> _Pointing listing for screenshots and pages_
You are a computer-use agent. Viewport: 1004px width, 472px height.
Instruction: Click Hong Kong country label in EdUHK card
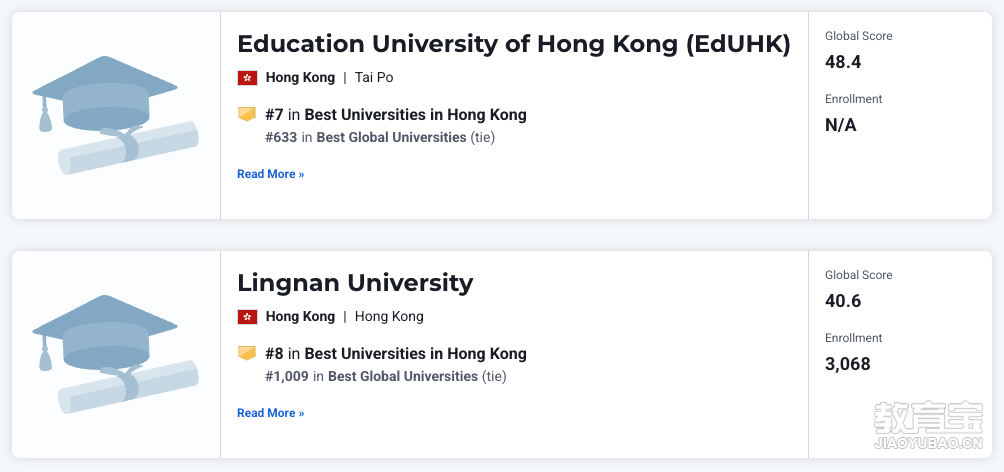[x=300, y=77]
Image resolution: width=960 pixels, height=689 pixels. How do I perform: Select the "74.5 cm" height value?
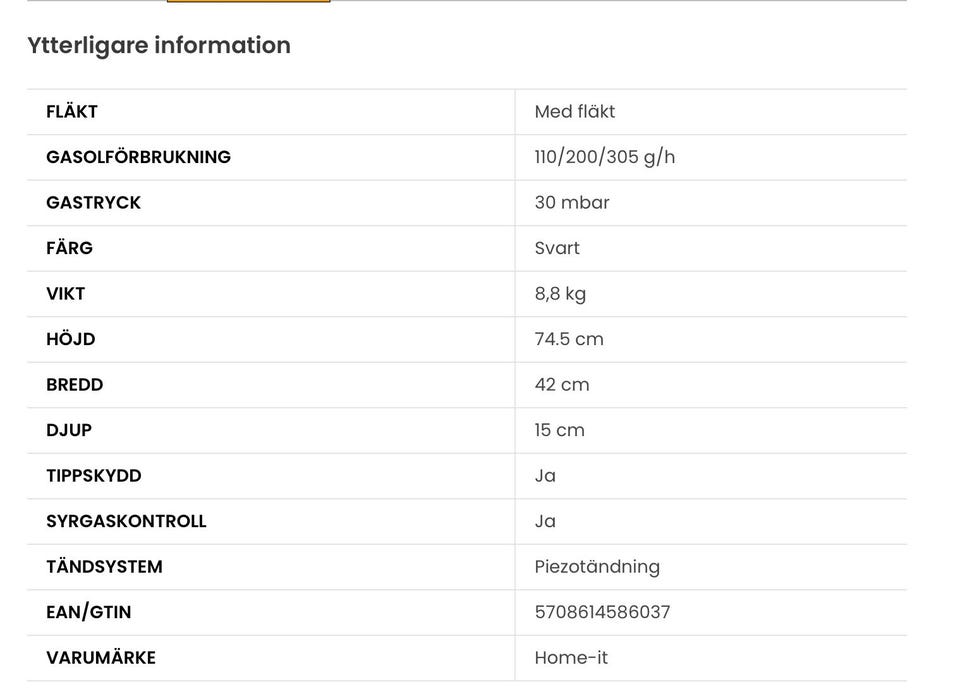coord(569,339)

> _WHAT YOU NEED TO DO_
Output the part of the listing that starts with the line containing "Image resolution: width=960" and runs through the end of the listing as a JSON list of strings, one string per line, with blank lines omitted. Leave the pictures out.

> _SOLUTION_
[
  "Image resolution: width=960 pixels, height=689 pixels. How do I perform: Select the \"74.5 cm\" height value?",
  "coord(569,339)"
]